→ **Problem details**
Start at the line below containing "Select carryForward - MMR requirement" and stop at the line containing "Viewport: 882px width, 604px height.". Repeat every line of that stretch exactly, and nothing outside it.

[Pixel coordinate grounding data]
++++++
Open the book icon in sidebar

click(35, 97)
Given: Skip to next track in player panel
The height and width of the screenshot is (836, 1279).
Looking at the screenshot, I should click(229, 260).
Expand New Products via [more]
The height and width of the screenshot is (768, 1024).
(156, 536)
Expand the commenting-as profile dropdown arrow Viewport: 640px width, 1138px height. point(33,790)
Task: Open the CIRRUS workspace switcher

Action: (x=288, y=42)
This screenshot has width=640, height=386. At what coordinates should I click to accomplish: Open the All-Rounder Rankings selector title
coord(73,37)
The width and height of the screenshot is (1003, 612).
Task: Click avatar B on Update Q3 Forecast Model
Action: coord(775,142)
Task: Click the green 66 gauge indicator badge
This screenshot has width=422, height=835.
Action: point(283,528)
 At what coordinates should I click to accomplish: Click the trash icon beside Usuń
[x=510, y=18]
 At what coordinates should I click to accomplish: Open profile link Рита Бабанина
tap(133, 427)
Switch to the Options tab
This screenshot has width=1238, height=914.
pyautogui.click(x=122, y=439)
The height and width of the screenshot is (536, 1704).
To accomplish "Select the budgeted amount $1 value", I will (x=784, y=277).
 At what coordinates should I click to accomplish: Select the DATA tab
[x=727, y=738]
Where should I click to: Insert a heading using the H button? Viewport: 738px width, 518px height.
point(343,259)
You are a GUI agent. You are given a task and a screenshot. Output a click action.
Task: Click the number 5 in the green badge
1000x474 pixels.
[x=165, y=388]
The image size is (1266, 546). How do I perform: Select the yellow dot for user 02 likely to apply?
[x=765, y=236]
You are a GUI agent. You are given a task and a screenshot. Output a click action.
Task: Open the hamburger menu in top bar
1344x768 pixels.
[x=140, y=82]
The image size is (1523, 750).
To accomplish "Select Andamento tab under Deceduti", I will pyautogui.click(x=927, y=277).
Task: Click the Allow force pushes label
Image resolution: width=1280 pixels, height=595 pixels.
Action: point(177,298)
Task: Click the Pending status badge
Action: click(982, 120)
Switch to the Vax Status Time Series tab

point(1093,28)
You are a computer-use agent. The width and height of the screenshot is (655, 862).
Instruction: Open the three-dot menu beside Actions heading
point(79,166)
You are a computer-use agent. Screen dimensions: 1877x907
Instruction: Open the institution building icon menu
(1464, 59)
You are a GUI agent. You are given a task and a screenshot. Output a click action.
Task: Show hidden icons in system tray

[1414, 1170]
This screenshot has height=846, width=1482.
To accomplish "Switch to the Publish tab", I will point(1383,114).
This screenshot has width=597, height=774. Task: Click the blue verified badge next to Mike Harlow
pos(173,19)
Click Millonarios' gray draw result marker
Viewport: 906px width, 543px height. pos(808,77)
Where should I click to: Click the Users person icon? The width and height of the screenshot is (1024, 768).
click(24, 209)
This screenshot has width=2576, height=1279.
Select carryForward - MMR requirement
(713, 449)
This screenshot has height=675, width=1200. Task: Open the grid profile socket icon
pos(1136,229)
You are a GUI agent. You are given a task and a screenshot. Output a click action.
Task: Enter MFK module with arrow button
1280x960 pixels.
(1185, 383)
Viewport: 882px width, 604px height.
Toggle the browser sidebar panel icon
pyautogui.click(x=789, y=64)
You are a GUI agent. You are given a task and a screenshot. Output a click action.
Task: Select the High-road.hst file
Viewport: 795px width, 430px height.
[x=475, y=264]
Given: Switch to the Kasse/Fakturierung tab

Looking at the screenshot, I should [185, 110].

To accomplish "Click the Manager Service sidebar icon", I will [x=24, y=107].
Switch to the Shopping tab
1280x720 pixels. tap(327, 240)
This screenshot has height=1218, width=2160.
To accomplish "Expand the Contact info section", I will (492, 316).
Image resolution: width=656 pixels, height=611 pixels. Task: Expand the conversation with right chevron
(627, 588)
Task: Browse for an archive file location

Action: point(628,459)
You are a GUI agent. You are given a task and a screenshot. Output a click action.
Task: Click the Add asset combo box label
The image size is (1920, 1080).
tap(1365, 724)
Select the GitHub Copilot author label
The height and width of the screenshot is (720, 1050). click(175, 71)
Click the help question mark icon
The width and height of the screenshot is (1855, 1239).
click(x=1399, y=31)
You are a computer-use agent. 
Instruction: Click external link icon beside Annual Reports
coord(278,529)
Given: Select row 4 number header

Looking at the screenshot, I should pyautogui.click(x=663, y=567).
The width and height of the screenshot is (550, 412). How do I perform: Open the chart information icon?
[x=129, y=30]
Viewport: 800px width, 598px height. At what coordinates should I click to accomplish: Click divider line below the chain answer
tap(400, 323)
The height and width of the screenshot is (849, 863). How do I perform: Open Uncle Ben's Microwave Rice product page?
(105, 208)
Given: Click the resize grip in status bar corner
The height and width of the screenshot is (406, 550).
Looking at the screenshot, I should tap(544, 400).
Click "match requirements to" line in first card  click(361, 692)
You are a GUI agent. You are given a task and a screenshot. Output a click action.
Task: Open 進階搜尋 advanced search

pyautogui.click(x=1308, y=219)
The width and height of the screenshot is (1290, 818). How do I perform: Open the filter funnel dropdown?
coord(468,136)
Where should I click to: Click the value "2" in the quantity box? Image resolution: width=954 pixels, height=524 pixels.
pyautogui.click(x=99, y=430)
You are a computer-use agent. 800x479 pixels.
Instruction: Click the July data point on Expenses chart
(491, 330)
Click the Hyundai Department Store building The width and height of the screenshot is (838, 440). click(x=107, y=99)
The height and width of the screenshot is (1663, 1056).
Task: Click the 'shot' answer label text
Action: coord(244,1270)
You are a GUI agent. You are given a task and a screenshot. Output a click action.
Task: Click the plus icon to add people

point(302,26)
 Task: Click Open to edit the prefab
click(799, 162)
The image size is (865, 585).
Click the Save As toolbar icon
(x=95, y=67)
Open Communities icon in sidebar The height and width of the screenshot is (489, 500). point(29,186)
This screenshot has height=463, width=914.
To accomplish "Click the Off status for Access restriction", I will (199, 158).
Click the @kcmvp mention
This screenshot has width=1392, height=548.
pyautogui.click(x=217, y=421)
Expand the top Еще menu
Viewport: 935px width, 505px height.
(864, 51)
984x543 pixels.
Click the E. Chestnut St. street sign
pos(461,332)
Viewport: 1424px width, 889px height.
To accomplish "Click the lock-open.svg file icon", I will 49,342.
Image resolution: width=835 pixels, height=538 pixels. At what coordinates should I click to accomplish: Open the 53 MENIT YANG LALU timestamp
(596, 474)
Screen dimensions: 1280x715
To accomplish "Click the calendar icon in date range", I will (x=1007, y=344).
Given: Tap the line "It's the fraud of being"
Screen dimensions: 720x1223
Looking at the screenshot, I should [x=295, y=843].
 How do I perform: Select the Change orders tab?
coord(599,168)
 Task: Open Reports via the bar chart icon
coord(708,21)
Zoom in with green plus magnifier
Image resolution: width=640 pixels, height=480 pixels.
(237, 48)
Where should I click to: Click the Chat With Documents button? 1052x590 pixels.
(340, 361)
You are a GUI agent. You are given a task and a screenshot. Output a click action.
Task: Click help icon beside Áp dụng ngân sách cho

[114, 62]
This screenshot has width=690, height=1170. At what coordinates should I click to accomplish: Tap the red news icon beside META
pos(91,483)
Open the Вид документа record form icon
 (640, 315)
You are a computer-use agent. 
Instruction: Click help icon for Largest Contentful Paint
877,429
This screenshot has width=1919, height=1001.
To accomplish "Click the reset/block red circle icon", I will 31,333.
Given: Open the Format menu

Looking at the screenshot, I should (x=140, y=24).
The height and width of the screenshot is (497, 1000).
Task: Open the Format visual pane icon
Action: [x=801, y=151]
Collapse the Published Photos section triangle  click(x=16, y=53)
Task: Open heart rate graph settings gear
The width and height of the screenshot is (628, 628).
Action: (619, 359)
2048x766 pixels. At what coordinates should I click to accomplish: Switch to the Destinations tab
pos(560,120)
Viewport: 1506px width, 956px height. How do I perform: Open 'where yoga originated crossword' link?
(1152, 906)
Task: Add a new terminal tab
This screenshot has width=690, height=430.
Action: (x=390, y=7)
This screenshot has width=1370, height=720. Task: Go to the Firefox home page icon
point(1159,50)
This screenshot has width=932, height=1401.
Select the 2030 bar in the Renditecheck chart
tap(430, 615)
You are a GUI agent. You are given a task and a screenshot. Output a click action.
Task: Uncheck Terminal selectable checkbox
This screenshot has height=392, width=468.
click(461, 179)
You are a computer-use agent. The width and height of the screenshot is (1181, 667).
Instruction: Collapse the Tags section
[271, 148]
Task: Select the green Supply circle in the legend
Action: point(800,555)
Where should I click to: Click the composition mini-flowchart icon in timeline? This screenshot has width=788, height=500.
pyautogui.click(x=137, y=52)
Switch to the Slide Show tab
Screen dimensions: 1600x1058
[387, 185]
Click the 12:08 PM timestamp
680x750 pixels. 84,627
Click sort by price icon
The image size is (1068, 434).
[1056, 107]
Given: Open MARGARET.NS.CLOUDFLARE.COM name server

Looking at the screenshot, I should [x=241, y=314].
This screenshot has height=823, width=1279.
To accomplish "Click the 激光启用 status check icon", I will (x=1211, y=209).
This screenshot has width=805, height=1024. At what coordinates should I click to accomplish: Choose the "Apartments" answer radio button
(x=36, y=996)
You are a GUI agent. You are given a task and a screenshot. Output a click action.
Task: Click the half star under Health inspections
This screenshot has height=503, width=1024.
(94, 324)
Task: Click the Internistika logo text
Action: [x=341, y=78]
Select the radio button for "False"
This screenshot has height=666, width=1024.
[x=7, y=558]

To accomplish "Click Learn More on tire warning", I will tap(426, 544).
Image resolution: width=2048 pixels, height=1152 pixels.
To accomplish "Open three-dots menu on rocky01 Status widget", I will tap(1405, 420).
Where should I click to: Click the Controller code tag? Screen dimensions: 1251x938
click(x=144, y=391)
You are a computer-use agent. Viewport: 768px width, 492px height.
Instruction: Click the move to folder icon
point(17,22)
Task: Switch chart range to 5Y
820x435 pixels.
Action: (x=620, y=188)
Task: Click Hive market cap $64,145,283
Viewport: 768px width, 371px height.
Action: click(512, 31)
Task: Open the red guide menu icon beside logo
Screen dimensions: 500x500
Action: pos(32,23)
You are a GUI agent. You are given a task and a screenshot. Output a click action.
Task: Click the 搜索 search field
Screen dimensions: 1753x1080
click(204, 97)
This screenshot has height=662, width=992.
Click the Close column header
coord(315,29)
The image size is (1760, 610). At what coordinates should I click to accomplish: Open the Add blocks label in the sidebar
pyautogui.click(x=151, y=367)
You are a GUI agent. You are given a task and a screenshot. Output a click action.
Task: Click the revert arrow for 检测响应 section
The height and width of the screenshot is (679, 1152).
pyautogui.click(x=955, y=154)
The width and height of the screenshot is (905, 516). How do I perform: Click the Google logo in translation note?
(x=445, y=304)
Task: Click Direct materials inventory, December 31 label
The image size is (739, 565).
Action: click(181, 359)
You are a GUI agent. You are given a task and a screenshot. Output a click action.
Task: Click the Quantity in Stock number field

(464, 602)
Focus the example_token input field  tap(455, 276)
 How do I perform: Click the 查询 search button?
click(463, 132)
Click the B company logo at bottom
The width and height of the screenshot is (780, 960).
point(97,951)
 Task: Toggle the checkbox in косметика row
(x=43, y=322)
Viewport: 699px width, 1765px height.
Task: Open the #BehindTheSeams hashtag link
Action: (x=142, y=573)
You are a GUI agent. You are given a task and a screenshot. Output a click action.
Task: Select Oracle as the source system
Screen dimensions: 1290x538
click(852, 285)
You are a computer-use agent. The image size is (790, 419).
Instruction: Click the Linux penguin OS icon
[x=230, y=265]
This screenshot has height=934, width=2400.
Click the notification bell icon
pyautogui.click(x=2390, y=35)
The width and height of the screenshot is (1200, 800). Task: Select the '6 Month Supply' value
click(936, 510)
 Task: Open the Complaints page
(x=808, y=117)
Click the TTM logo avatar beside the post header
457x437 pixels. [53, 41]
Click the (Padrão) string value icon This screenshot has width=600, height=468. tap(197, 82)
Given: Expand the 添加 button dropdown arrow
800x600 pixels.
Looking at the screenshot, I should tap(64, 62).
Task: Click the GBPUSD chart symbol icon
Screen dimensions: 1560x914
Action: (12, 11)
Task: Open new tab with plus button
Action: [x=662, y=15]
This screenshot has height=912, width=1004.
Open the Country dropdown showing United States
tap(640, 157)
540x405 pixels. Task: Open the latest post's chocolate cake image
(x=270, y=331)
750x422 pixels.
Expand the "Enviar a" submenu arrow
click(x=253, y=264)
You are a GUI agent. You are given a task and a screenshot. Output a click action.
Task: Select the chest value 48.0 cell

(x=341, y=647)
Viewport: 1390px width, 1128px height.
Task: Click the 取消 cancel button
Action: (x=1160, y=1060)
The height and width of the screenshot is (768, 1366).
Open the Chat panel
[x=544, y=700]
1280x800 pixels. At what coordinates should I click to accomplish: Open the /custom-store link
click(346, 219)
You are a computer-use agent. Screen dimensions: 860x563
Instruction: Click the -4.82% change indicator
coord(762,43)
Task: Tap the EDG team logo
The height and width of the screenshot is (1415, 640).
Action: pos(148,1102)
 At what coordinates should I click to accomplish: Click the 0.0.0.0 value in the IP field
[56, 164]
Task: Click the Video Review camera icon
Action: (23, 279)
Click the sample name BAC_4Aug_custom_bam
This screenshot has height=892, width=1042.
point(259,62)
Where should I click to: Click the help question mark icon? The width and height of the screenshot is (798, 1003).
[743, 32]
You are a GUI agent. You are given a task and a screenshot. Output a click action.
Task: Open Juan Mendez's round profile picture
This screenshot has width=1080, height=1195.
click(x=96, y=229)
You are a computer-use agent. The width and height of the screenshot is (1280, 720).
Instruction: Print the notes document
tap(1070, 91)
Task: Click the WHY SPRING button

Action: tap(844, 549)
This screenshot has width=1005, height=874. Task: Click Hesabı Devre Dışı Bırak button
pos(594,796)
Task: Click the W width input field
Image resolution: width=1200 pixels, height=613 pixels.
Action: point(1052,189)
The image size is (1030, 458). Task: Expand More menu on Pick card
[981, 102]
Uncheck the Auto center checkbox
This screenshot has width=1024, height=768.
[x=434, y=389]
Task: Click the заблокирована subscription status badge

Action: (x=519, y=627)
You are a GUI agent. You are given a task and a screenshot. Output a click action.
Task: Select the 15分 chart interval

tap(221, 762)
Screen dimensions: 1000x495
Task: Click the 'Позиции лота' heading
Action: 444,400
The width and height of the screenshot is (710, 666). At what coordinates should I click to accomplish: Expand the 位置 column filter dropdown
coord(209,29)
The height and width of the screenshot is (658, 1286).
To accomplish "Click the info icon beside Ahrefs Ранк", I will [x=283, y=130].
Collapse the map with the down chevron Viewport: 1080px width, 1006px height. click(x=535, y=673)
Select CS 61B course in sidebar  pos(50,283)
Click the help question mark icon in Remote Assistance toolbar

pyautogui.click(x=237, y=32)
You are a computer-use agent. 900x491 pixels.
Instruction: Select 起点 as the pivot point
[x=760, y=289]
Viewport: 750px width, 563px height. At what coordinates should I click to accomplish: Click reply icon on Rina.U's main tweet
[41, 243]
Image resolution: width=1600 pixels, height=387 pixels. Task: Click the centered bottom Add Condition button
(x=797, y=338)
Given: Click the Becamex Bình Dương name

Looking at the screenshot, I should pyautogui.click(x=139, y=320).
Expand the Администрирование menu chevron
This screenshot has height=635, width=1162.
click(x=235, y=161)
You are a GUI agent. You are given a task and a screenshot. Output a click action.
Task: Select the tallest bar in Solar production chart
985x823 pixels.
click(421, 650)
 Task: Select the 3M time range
++++++
→ **Problem solution**
Select carryForward - MMR requirement
(713, 449)
This screenshot has height=675, width=1200. Task: Open the grid profile socket icon
pos(1136,229)
You are a GUI agent. You are given a task and a screenshot. Output a click action.
Task: Enter MFK module with arrow button
1280x960 pixels.
(1185, 383)
Viewport: 882px width, 604px height.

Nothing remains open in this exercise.